Saturday Night Live: Comedy Show To Air In Egypt? Can They Take A Joke?


Saturday Night Live will now have an Arabic spin airing in Cairo, Egypt, this weekend. Modeled after the hit U.S. comedy version — which has been on television for 40 years — Saturday Night Live Arabia will tell jokes from the Middle Eastern lens.Saturday Night Live Arabia will be set in a newly renovated theatre in Cairo miles away from 30 Rockefeller Plaza.

Tabloid! Gulf News already Tweeted about the Saturday Night Live adaptation in October of last year,

According to AP News, the first episode was shot on Tuesday as fans laughed their way through the entire live performance. Saturday Night Live Arabia host Donia Samir Ghanem — one of Egypt’s top female comedians — helped keep the audience’s sides in stitches as she joked about her own short comings.

INPUT DATA>

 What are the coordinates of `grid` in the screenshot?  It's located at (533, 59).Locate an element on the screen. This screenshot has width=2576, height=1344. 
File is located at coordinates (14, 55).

EXERCISE REQUIREMENTS> Return the full Saturday Night Live Arabia article word for word, without any changes. Nothing in the lines above is needed here.

RESPONSE AREA>
Saturday Night Live: Comedy Show To Air In Egypt? Can They Take A Joke?


Saturday Night Live will now have an Arabic spin airing in Cairo, Egypt, this weekend. Modeled after the hit U.S. comedy version — which has been on television for 40 years — Saturday Night Live Arabia will tell jokes from the Middle Eastern lens.Saturday Night Live Arabia will be set in a newly renovated theatre in Cairo miles away from 30 Rockefeller Plaza.

Tabloid! Gulf News already Tweeted about the Saturday Night Live adaptation in October of last year,

According to AP News, the first episode was shot on Tuesday as fans laughed their way through the entire live performance. Saturday Night Live Arabia host Donia Samir Ghanem — one of Egypt’s top female comedians — helped keep the audience’s sides in stitches as she joked about her own short comings.